**Requirement**
Output exactly, and only, the stretch of lines beginning at the line with "You are a computer-use" and ending at the last line of the listing below. Drop the pictures.

**The records**

----

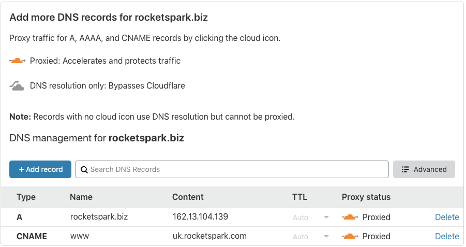Screen dimensions: 466x247
Task: Delete the rocketspark.biz A record
Action: [x=447, y=217]
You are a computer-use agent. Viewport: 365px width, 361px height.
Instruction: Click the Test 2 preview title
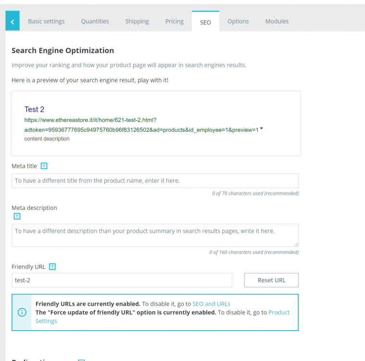point(34,110)
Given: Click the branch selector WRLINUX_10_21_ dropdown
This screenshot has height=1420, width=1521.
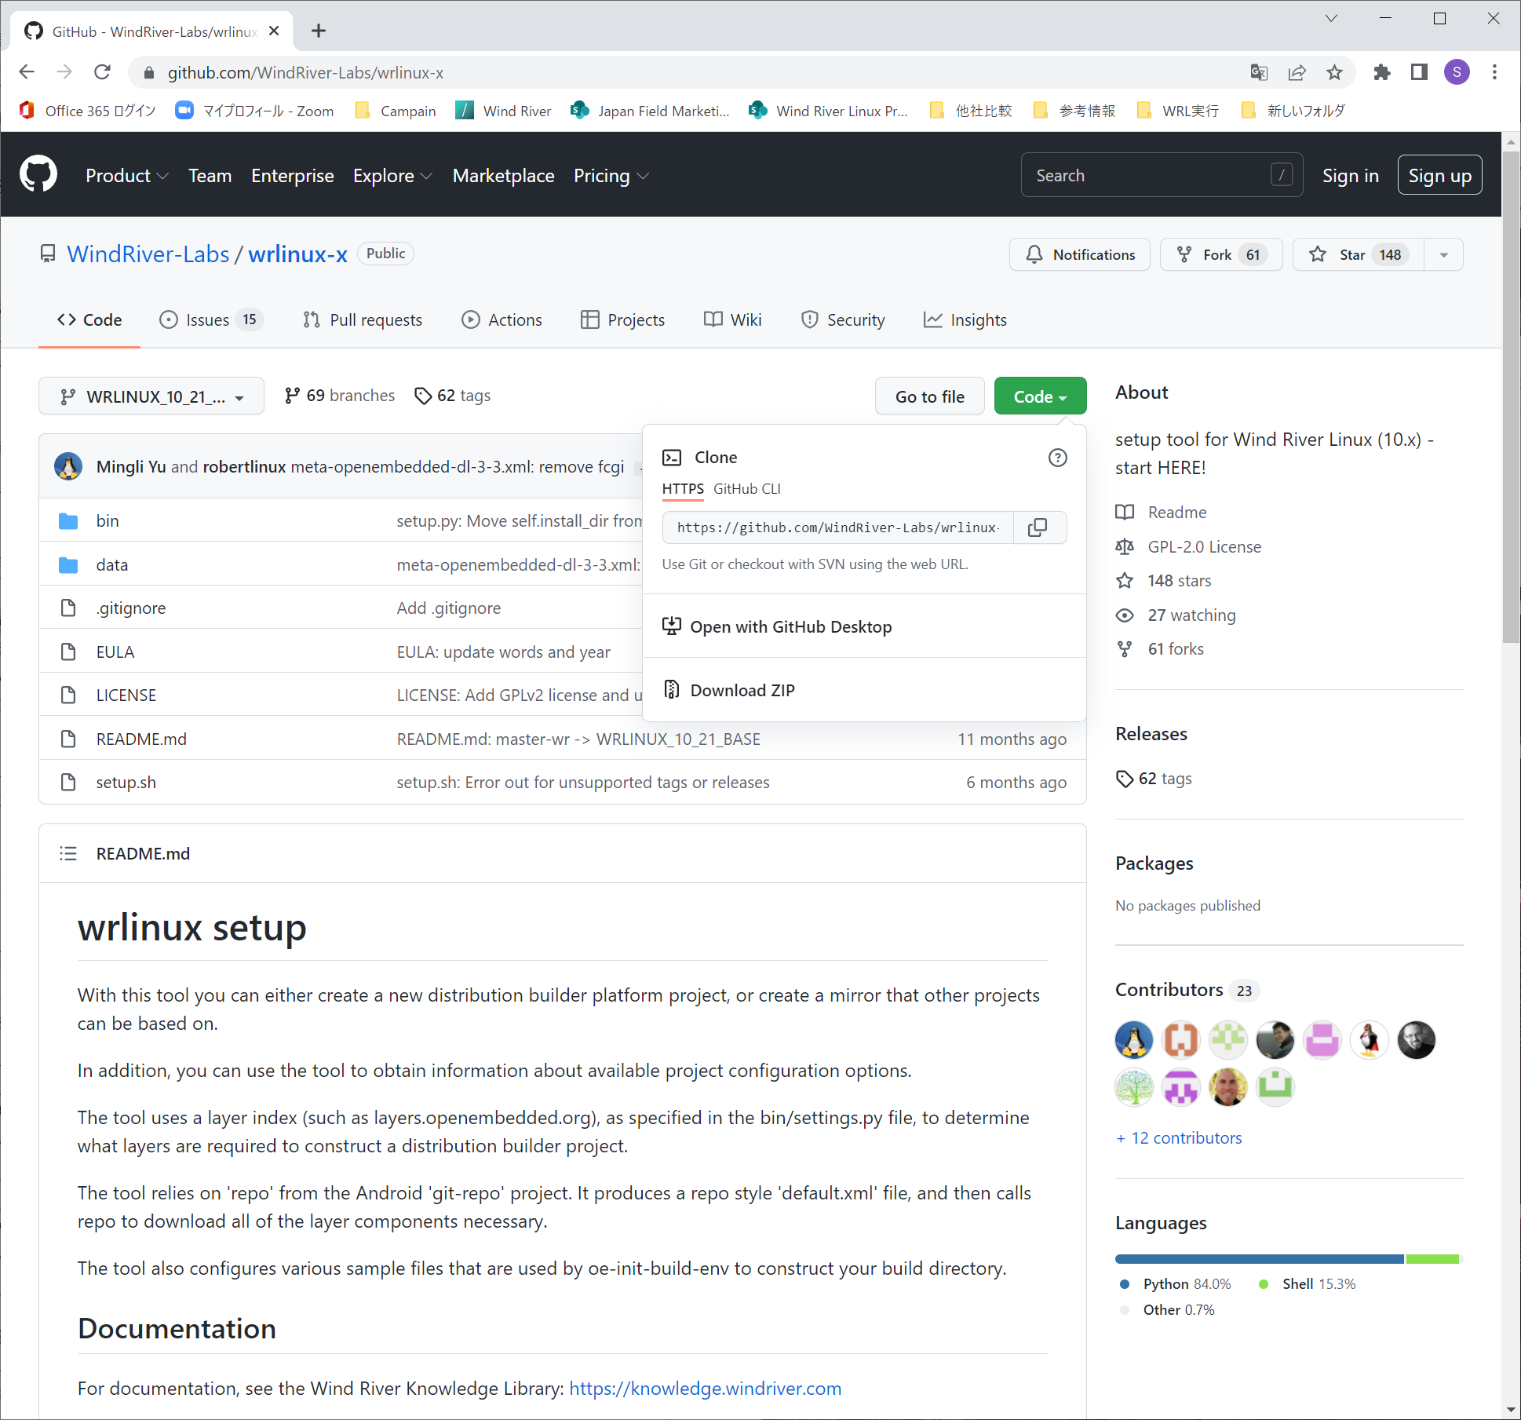Looking at the screenshot, I should (151, 395).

----

**Answer box**
You are a computer-use agent. Viewport: 365px width, 361px height.
Instruction: Click the Test 2 preview title
point(34,110)
Given: Click the branch selector WRLINUX_10_21_ dropdown
This screenshot has height=1420, width=1521.
Looking at the screenshot, I should (151, 395).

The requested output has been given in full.